● Task brief
In the rows below, swap every "Where should I click to" for "Where do I click to" and give the rows again with everything else unchanged.

● Input material
┄┄┄┄┄┄
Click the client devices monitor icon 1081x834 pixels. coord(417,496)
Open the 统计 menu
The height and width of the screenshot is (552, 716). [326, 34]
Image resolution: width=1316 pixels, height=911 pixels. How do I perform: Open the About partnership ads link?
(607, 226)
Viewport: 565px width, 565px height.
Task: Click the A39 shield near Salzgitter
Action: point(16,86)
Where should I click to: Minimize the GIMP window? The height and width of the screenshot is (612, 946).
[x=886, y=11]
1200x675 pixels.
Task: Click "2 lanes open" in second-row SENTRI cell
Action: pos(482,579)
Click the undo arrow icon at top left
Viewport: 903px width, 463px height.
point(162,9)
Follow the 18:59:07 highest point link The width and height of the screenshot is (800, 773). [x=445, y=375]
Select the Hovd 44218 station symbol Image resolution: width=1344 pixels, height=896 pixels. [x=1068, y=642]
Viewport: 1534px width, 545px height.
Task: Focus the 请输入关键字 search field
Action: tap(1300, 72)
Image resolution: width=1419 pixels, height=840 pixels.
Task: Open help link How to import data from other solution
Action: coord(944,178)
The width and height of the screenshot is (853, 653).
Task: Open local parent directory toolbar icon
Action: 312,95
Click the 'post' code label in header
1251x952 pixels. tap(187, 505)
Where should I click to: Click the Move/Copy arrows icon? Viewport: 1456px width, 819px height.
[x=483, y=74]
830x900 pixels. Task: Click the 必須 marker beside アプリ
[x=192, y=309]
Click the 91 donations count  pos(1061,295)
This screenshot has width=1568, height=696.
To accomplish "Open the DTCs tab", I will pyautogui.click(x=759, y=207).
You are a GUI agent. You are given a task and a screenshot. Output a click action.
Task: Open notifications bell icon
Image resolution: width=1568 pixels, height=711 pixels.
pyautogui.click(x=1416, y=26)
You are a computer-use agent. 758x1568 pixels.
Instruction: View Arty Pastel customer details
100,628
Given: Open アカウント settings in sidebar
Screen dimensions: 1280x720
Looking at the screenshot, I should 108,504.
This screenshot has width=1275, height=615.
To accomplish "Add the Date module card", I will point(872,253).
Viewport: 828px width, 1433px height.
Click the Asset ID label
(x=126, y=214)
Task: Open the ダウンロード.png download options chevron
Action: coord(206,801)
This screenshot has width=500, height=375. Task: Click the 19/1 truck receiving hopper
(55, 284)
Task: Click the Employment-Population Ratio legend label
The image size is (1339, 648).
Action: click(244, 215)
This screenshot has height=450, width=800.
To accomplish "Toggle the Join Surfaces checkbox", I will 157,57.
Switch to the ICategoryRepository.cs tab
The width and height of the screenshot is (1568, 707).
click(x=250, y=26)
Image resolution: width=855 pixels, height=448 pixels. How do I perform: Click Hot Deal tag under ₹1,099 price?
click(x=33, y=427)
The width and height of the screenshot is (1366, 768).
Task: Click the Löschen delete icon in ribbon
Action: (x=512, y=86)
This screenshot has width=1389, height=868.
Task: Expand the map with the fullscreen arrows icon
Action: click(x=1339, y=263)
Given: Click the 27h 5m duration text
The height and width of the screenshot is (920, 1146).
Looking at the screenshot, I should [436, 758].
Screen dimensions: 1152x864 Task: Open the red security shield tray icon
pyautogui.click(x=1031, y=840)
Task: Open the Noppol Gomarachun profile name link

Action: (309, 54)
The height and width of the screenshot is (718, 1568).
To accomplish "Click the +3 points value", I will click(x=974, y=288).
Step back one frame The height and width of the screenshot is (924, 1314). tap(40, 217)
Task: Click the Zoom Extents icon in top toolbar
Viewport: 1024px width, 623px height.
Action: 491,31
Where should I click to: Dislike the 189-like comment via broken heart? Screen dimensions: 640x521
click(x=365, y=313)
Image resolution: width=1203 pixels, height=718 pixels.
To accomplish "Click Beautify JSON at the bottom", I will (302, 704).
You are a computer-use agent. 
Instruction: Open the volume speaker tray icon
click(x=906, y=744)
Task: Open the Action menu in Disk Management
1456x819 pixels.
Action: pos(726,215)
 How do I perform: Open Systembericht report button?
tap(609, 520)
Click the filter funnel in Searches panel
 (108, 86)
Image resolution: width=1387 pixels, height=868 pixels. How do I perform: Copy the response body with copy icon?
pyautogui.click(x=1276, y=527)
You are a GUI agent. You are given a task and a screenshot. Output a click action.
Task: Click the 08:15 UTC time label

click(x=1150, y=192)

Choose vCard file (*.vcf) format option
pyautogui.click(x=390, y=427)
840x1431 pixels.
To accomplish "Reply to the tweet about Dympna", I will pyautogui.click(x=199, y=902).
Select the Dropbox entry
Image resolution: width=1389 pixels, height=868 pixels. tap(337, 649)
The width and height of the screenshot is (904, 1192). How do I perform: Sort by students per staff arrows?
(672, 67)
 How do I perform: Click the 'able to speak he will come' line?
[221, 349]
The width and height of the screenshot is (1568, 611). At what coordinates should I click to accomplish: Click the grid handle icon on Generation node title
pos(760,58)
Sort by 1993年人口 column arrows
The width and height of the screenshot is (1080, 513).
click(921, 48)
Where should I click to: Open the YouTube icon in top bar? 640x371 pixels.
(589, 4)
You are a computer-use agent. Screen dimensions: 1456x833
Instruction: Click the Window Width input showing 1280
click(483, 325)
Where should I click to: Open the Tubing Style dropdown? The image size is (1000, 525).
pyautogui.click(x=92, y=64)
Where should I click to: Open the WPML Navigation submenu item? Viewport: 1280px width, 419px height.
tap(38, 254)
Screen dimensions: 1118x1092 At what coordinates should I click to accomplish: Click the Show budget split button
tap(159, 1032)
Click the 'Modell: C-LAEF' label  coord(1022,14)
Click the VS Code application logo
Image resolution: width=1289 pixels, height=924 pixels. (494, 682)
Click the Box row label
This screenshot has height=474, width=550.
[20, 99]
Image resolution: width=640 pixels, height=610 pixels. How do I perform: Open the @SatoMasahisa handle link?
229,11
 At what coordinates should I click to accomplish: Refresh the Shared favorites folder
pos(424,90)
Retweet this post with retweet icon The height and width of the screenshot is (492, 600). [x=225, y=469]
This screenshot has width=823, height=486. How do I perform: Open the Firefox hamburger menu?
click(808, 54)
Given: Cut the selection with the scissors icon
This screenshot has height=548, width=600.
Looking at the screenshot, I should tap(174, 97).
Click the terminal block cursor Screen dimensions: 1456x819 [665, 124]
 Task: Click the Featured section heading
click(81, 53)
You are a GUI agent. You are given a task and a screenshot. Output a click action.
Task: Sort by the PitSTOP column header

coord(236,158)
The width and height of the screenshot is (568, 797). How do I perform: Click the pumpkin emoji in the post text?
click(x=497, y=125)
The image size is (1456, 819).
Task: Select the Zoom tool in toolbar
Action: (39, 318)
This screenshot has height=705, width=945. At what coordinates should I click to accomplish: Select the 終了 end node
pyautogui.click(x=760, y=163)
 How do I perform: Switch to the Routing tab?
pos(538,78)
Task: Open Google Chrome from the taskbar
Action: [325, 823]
┄┄┄┄┄┄
● Result for this task
Click the client devices monitor icon 1081x834 pixels. coord(417,496)
Open the 统计 menu
The height and width of the screenshot is (552, 716). [326, 34]
Image resolution: width=1316 pixels, height=911 pixels. How do I perform: Open the About partnership ads link?
(607, 226)
Viewport: 565px width, 565px height.
Task: Click the A39 shield near Salzgitter
Action: point(16,86)
Where do I click to: Minimize the GIMP window? The height and width of the screenshot is (612, 946).
[x=886, y=11]
1200x675 pixels.
Task: Click "2 lanes open" in second-row SENTRI cell
Action: pos(482,579)
Click the undo arrow icon at top left
Viewport: 903px width, 463px height.
point(162,9)
Follow the 18:59:07 highest point link The width and height of the screenshot is (800, 773). [x=445, y=375]
Select the Hovd 44218 station symbol Image resolution: width=1344 pixels, height=896 pixels. [x=1068, y=642]
Viewport: 1534px width, 545px height.
Task: Focus the 请输入关键字 search field
Action: tap(1300, 72)
Image resolution: width=1419 pixels, height=840 pixels.
Task: Open help link How to import data from other solution
Action: coord(944,178)
The width and height of the screenshot is (853, 653).
Task: Open local parent directory toolbar icon
Action: 312,95
Click the 'post' code label in header
1251x952 pixels. tap(187, 505)
Where do I click to: Click the Move/Copy arrows icon? Viewport: 1456px width, 819px height.
[x=483, y=74]
830x900 pixels. Task: Click the 必須 marker beside アプリ
[x=192, y=309]
Click the 91 donations count  pos(1061,295)
This screenshot has width=1568, height=696.
To accomplish "Open the DTCs tab", I will pyautogui.click(x=759, y=207).
You are a GUI agent. You are given a task and a screenshot. Output a click action.
Task: Open notifications bell icon
Image resolution: width=1568 pixels, height=711 pixels.
pyautogui.click(x=1416, y=26)
You are a computer-use agent. 758x1568 pixels.
Instruction: View Arty Pastel customer details
100,628
Given: Open アカウント settings in sidebar
Screen dimensions: 1280x720
Looking at the screenshot, I should 108,504.
This screenshot has width=1275, height=615.
To accomplish "Add the Date module card", I will point(872,253).
Viewport: 828px width, 1433px height.
Click the Asset ID label
(x=126, y=214)
Task: Open the ダウンロード.png download options chevron
Action: coord(206,801)
This screenshot has width=500, height=375. Task: Click the 19/1 truck receiving hopper
(55, 284)
Task: Click the Employment-Population Ratio legend label
The image size is (1339, 648).
Action: click(244, 215)
This screenshot has height=450, width=800.
To accomplish "Toggle the Join Surfaces checkbox", I will 157,57.
Switch to the ICategoryRepository.cs tab
The width and height of the screenshot is (1568, 707).
click(x=250, y=26)
Image resolution: width=855 pixels, height=448 pixels. How do I perform: Click Hot Deal tag under ₹1,099 price?
click(x=33, y=427)
The width and height of the screenshot is (1366, 768).
Task: Click the Löschen delete icon in ribbon
Action: (x=512, y=86)
This screenshot has width=1389, height=868.
Task: Expand the map with the fullscreen arrows icon
Action: click(x=1339, y=263)
Given: Click the 27h 5m duration text
The height and width of the screenshot is (920, 1146).
Looking at the screenshot, I should [436, 758].
Screen dimensions: 1152x864 Task: Open the red security shield tray icon
pyautogui.click(x=1031, y=840)
Task: Open the Noppol Gomarachun profile name link

Action: (309, 54)
The height and width of the screenshot is (718, 1568).
To accomplish "Click the +3 points value", I will click(x=974, y=288).
Step back one frame The height and width of the screenshot is (924, 1314). tap(40, 217)
Task: Click the Zoom Extents icon in top toolbar
Viewport: 1024px width, 623px height.
Action: 491,31
Where do I click to: Dislike the 189-like comment via broken heart? Screen dimensions: 640x521
click(x=365, y=313)
Image resolution: width=1203 pixels, height=718 pixels.
To accomplish "Click Beautify JSON at the bottom", I will (302, 704).
You are a computer-use agent. 
Instruction: Open the volume speaker tray icon
click(x=906, y=744)
Task: Open the Action menu in Disk Management
1456x819 pixels.
Action: pos(726,215)
 How do I perform: Open Systembericht report button?
tap(609, 520)
Click the filter funnel in Searches panel
 (108, 86)
Image resolution: width=1387 pixels, height=868 pixels. How do I perform: Copy the response body with copy icon?
pyautogui.click(x=1276, y=527)
You are a GUI agent. You are given a task and a screenshot. Output a click action.
Task: Click the 08:15 UTC time label

click(x=1150, y=192)

Choose vCard file (*.vcf) format option
pyautogui.click(x=390, y=427)
840x1431 pixels.
To accomplish "Reply to the tweet about Dympna", I will pyautogui.click(x=199, y=902).
Select the Dropbox entry
Image resolution: width=1389 pixels, height=868 pixels. tap(337, 649)
The width and height of the screenshot is (904, 1192). How do I perform: Sort by students per staff arrows?
(672, 67)
 How do I perform: Click the 'able to speak he will come' line?
[221, 349]
The width and height of the screenshot is (1568, 611). At what coordinates should I click to accomplish: Click the grid handle icon on Generation node title
pos(760,58)
Sort by 1993年人口 column arrows
The width and height of the screenshot is (1080, 513).
click(921, 48)
Where do I click to: Open the YouTube icon in top bar? 640x371 pixels.
(589, 4)
You are a computer-use agent. Screen dimensions: 1456x833
Instruction: Click the Window Width input showing 1280
click(483, 325)
Where do I click to: Open the Tubing Style dropdown? The image size is (1000, 525).
pyautogui.click(x=92, y=64)
Where do I click to: Open the WPML Navigation submenu item? Viewport: 1280px width, 419px height.
tap(38, 254)
Screen dimensions: 1118x1092 At what coordinates should I click to accomplish: Click the Show budget split button
tap(159, 1032)
Click the 'Modell: C-LAEF' label  coord(1022,14)
Click the VS Code application logo
Image resolution: width=1289 pixels, height=924 pixels. (494, 682)
Click the Box row label
This screenshot has height=474, width=550.
[20, 99]
Image resolution: width=640 pixels, height=610 pixels. How do I perform: Open the @SatoMasahisa handle link?
229,11
 At what coordinates should I click to accomplish: Refresh the Shared favorites folder
pos(424,90)
Retweet this post with retweet icon The height and width of the screenshot is (492, 600). [x=225, y=469]
This screenshot has width=823, height=486. How do I perform: Open the Firefox hamburger menu?
click(808, 54)
Given: Cut the selection with the scissors icon
This screenshot has height=548, width=600.
Looking at the screenshot, I should tap(174, 97).
Click the terminal block cursor Screen dimensions: 1456x819 [665, 124]
 Task: Click the Featured section heading
click(81, 53)
You are a GUI agent. You are given a task and a screenshot. Output a click action.
Task: Sort by the PitSTOP column header

coord(236,158)
The width and height of the screenshot is (568, 797). How do I perform: Click the pumpkin emoji in the post text?
click(x=497, y=125)
The image size is (1456, 819).
Task: Select the Zoom tool in toolbar
Action: (39, 318)
This screenshot has height=705, width=945. At what coordinates should I click to accomplish: Select the 終了 end node
pyautogui.click(x=760, y=163)
 How do I perform: Switch to the Routing tab?
pos(538,78)
Task: Open Google Chrome from the taskbar
Action: [325, 823]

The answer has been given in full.